Work task:
Apart from the pictures, which must be omitted, restate the data exactly.

Saved entries:
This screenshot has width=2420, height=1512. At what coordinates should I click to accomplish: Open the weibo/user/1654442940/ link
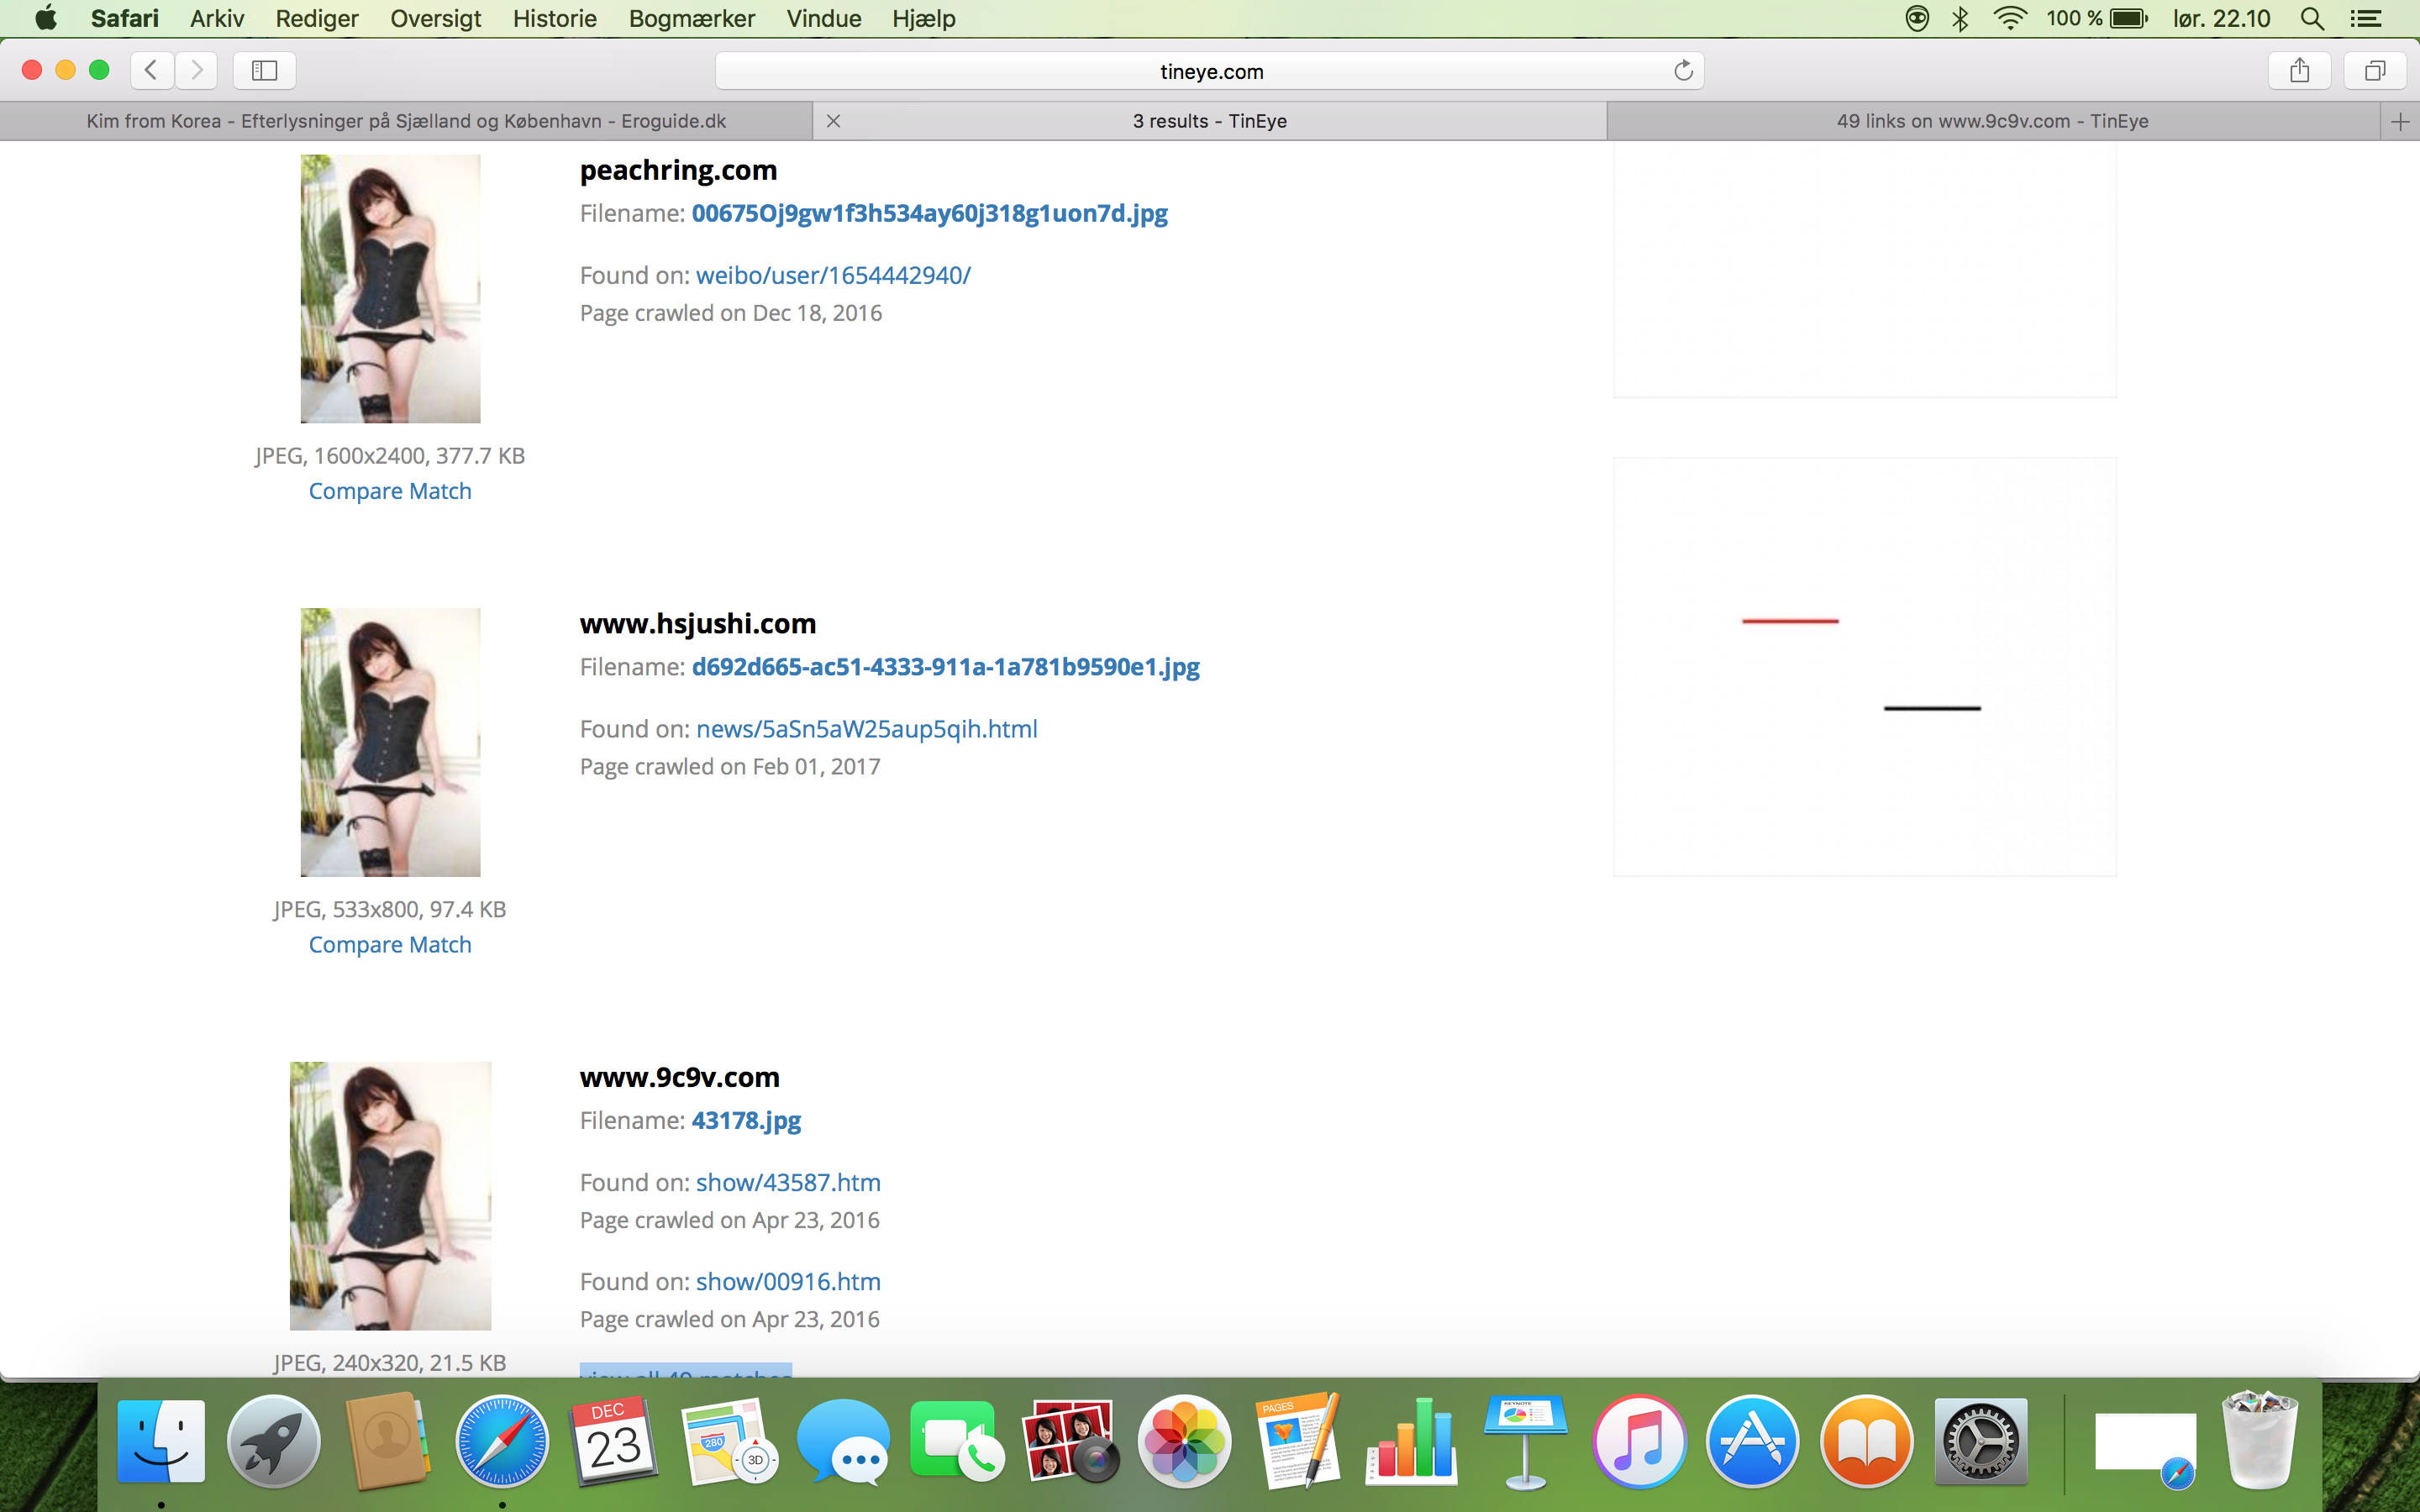pos(833,275)
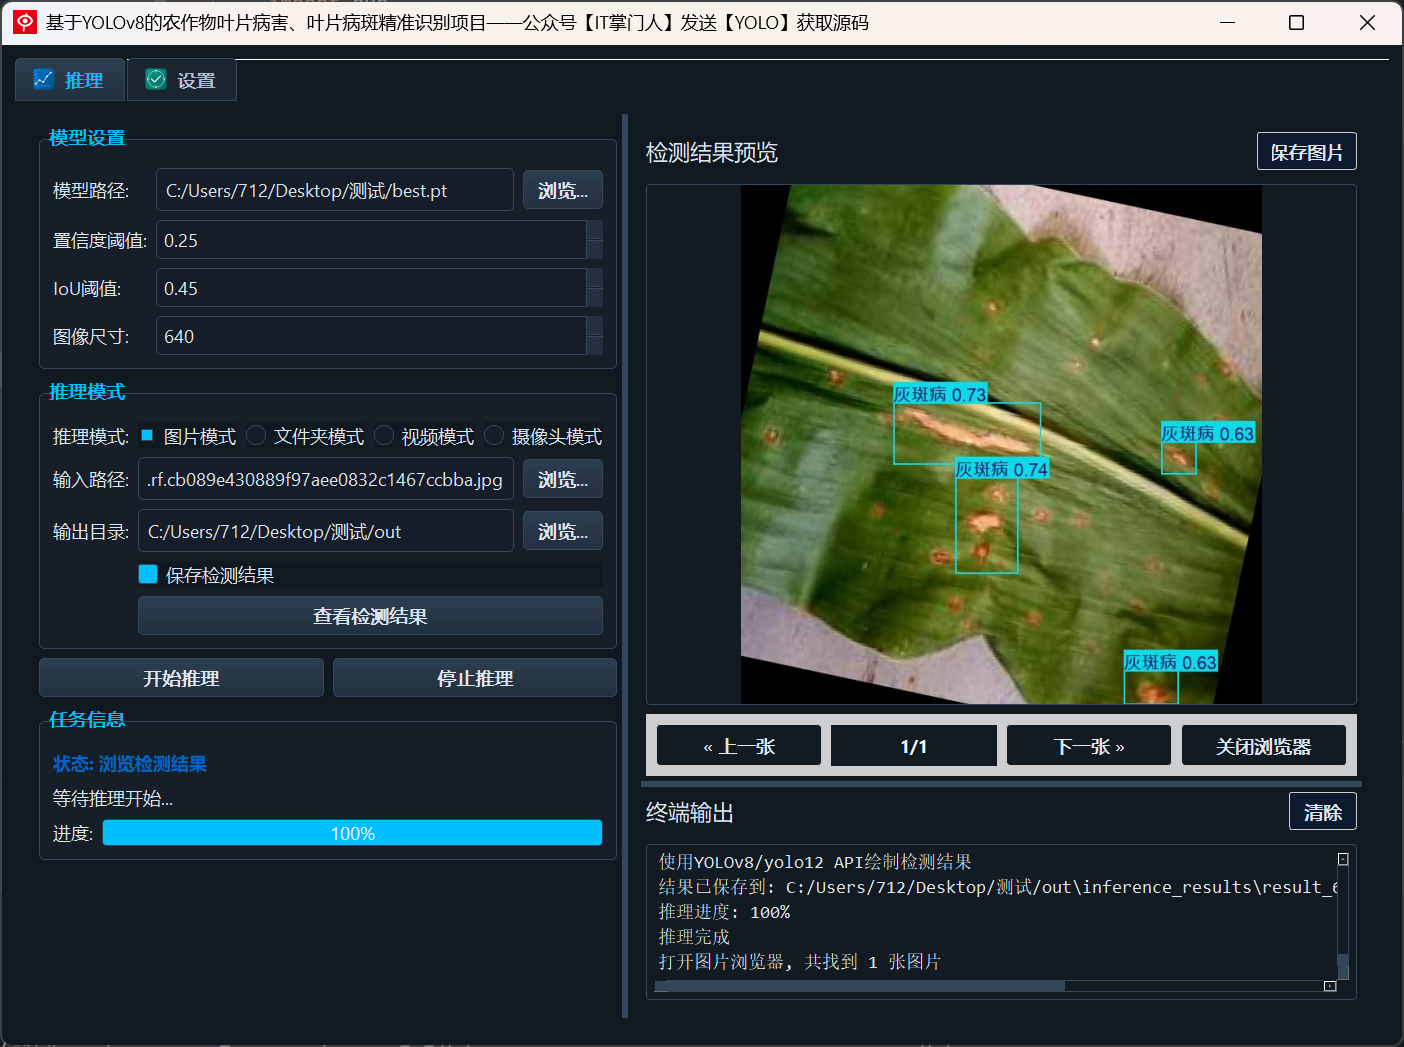Click the terminal output top-corner square icon
The image size is (1404, 1047).
tap(1343, 859)
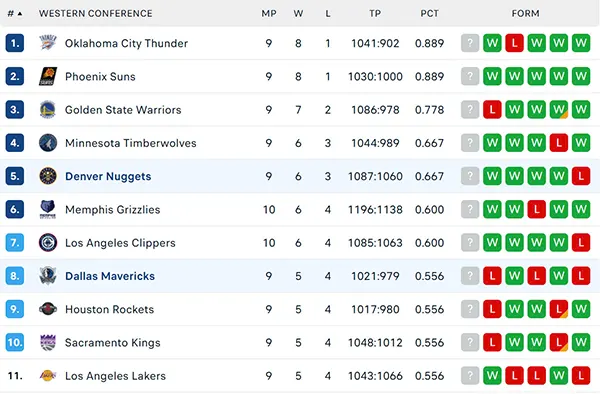Viewport: 600px width, 394px height.
Task: Click the Sacramento Kings logo icon
Action: [x=48, y=342]
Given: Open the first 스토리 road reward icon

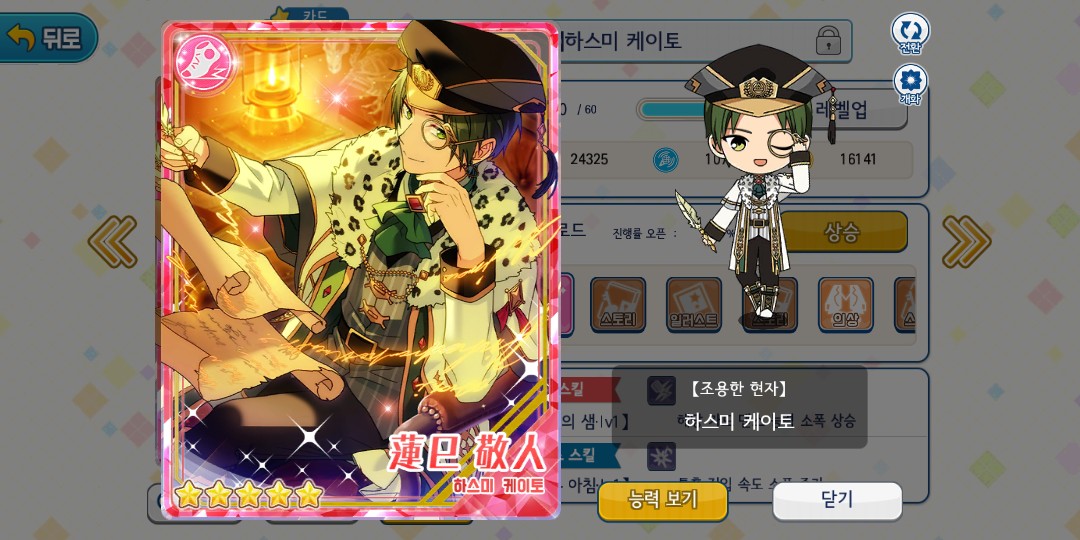Looking at the screenshot, I should coord(618,304).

Answer for the task:
This screenshot has width=2420, height=1512. At what coordinates should I click to accomplish: Open the weibo/user/1654442940/ link
pos(833,275)
Click the terminal output top-corner square icon
The image size is (1404, 1047).
tap(1343, 859)
Viewport: 600px width, 394px height.
Task: Click the Sacramento Kings logo icon
Action: [x=48, y=342]
Given: Open the first 스토리 road reward icon

Looking at the screenshot, I should coord(618,304).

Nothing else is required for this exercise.